In solchen Fällen hilft Bertelsmann, die weltweit größte Denkfabrik, die vom Parteiprogramm – egal für wen – bis zur Agenda 2010, von der Privatisierung von Trinkwasser, Abwässerkanälen oder Rathäusern wirklich alles entwickelt, was der mündige Demokrat braucht (ja, die Demokratin auch). „Was tun?“, wie Lenin oft verzweifelt die Krupskaja fragte, wenn er nicht mehr weiterwusste. Was tun, um dem Volk auf die Sprünge zu helfen? Wie eine warme Welle im Warmhaltebecken des Cannstatter Sprudels schwappt in diesen Tagen der Bürgerhaushalt an die Ufer des Nesenbachs. Wer früher (nicht nur montags) demonstrierte, ist nun online und entlastet, auch wenn uns das Wetter durchaus wieder nahe legt, das eine zu tun und das andere nicht zu lassen.
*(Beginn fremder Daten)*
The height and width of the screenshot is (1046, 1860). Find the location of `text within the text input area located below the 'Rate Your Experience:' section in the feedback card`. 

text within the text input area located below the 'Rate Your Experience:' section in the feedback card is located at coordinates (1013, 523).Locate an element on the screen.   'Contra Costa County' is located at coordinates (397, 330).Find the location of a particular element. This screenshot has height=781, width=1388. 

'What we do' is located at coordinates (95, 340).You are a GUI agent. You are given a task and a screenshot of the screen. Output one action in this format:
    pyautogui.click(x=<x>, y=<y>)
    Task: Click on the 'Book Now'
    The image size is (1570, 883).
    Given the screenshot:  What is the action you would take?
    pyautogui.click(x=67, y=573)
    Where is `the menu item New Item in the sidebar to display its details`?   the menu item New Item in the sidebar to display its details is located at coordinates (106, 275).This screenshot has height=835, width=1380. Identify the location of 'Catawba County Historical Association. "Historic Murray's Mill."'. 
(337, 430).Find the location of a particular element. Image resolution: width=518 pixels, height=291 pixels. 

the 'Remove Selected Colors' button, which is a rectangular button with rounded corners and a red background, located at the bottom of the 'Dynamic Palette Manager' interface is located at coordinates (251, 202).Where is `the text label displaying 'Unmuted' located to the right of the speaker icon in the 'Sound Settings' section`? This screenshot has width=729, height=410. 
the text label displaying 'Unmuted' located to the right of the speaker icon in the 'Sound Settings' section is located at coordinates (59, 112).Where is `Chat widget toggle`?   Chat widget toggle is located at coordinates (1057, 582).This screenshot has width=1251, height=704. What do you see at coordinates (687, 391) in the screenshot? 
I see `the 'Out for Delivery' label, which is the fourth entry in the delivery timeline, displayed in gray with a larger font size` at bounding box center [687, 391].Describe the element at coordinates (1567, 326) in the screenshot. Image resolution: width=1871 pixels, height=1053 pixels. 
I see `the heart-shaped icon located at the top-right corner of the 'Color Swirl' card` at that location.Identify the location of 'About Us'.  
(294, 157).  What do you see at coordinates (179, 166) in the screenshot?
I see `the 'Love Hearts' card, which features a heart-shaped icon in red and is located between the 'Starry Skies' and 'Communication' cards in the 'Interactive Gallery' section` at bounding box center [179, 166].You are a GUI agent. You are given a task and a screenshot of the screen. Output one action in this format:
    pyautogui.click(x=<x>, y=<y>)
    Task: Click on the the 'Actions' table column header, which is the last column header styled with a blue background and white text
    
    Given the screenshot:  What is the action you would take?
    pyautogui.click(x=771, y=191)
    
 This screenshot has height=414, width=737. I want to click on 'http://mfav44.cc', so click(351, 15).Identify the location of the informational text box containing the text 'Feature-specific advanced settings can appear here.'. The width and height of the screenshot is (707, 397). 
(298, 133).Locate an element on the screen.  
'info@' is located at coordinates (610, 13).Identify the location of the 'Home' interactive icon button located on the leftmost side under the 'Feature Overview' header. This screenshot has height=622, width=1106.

Der Bürgerhaushalt, um das mal festzuhalten, ist fast so gut wie eine Volksabstimmung, vor allem, weil man so oft abstimmen kann, wie man will. Der Bürgerhaushalt ist dreimal besser als jede Wahl, weil wir über unsere eigenen Ideen abstimmen können. Und weil wir alle, die uns mögen, mehr oder weniger zwingen, sich für u n s e r e n Vorschlag stark zumachen: Hinteneinstieg bei Bussen und Bahnen, Straßenstrich im Rotlichtviertel, mehr Farbe an die Wände des Asylbewerberheims, Mülleimer am Palast der Republik, keine Saufgelage mehr auf der Theo, ja, natürlich: eine Personalstelle fürs Hotel Silber, wegen der alten Geschichte, Sie wissen schon, Gestapo und so. Erste Priorität! Und natürlich das Dach im Clara-Zetkin-Haus, sowieso. Und kostenloses Online-Banking der LBBW für alle Hartz-IV-Empfänger.
Freie Sicht aufs Mittelmeer. Weg mit dem Nebel.